His words spread through the arena and out over the television airwaves:

It sounded like an easy assignment. They suggested I write something about the problems and issues of the day. I set out to do so, riding down the Coast in an automobile…

Who, several thousand listeners were thinking, still says “automobile,” as if it were something new?

Then as I tried to write — well, let your own minds turn to that task. You are going to write for people a hundred years from now, who know all about us. We know nothing about them. We don’t know what kind of a world they will be living in.

What, Nancy wondered, will they know about him ? What will it all have amounted to? Wouldn’t this video clip, the one now being created, just crumble to dust along with the reels of Crash Landing ?

And suddenly I thought to myself, if I write of the problems, they will be the domestic problems of which the president spoke here tonight; the challenges confronting us, the erosion of freedom that has taken place under Democrat rule in this country…

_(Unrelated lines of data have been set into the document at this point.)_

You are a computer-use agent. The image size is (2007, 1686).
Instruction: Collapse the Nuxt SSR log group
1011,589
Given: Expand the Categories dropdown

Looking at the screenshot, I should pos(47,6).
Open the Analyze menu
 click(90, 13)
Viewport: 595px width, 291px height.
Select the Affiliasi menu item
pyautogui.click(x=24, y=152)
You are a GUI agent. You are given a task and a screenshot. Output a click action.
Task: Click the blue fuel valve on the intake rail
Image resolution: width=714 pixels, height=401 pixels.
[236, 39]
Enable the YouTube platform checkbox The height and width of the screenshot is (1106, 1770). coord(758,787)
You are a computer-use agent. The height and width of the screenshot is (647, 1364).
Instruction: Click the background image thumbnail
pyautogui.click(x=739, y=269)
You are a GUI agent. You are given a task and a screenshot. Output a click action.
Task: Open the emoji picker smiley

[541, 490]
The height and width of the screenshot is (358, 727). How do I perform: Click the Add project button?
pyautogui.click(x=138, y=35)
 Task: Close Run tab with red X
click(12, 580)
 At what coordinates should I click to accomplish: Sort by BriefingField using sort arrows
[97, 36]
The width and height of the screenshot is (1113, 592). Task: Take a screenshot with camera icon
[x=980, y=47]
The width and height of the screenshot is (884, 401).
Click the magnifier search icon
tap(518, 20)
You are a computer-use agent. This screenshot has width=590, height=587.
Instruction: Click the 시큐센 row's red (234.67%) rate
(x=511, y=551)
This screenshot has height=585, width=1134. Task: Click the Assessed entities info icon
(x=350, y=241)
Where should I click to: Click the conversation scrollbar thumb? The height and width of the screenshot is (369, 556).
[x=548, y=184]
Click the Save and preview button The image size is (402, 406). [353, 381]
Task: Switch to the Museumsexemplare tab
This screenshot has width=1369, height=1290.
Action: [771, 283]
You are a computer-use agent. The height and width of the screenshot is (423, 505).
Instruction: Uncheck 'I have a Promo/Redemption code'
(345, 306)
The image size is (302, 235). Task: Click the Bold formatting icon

Anne Macmurray Cox ground her teeth at this McCarthyite reference to a suffix-less “Democrat” party, but she listened politely to the litany of conservative complaint:

…the invasion of private rights, the controls and restrictions on the vitality of the great free economy that we enjoy. These are the challenges that we must meet…

Then, through her binoculars, she took what would be a last look, for a long time, at her ex-husband. Peter Cox was watching the proceedings with an intentness that he had never displayed in their pew at Christ Episcopal back in Owosso. The magnified sight disturbed her. Had her analysis been wrong? Was Peter actually a true believer in this glossy false god whose hair was dyed darker than her own? She made a mental note to rejoin the Presbyterian Church, yet another affiliation she’d exchanged for Peter’s.

And suddenly it dawned on me: those who would read this letter a hundred years from now will know whether those missiles were fired. They will know whether we met our challenge. Whether they have the freedoms that we have known up until now will depend on what we do here.

“Well, of course they’ll know!” exclaimed Pamela Harriman. “Dear God, if there is anything between his ears, it’s straw.”

Her son shooshed her and pointed to Ave, who was sleeping.

Will they look back with appreciation and say, “Thank God for those people in 1976 who headed off that loss of freedom, who kept us, now one hundred years later, free, who kept our world from nuclear destruction”?

Richard Nixon, having returned to his office following supper, relieved to know that Pat was again, already, sleeping, wondered if these people Reagan was talking about would ever appreciate Nixon , the first man to have done something about limiting those missiles, whose locations and throw weights Reagan didn’t have the slightest goddamned idea of.

And if we failed, they probably won’t get to read the letter at all because it spoke of individual freedom, and they won’t be allowed to talk of that or read of it.

“Can you follow this?” Anne Cox asked Jane Hazard. “Are these future people supposed to be vaporized or just in prison?”

“He lost me driving down the Pacific Highway,” Jane answered.

This is our challenge…

Nancy Reagan, whose nervousness about this improvised speech had trumped The Gaze and made her actually listen, could recognize the sound of a peroration coming on. They would soon be out of here. The benediction, she imagined, would be short and unfervent — the country’s Holy Rollers had already gone over to Carter.

…we have got to quit talking to each other and about each other and go out and communicate to the world that we may be fewer in numbers than we have ever been, but we carry the message they are waiting for.

We must go forth from here united, determined that what a great general said a few years ago is true: There is no substitute for victory, Mr. President.

Applause that had been pent up by reverence, and by the riddle-like nature of Reagan’s remarks, finally let itself go. The orchestra returned to life and played “California, Here I Come,” a tune the Ford delegates could now sing as an order for Reagan to scram, once and for all.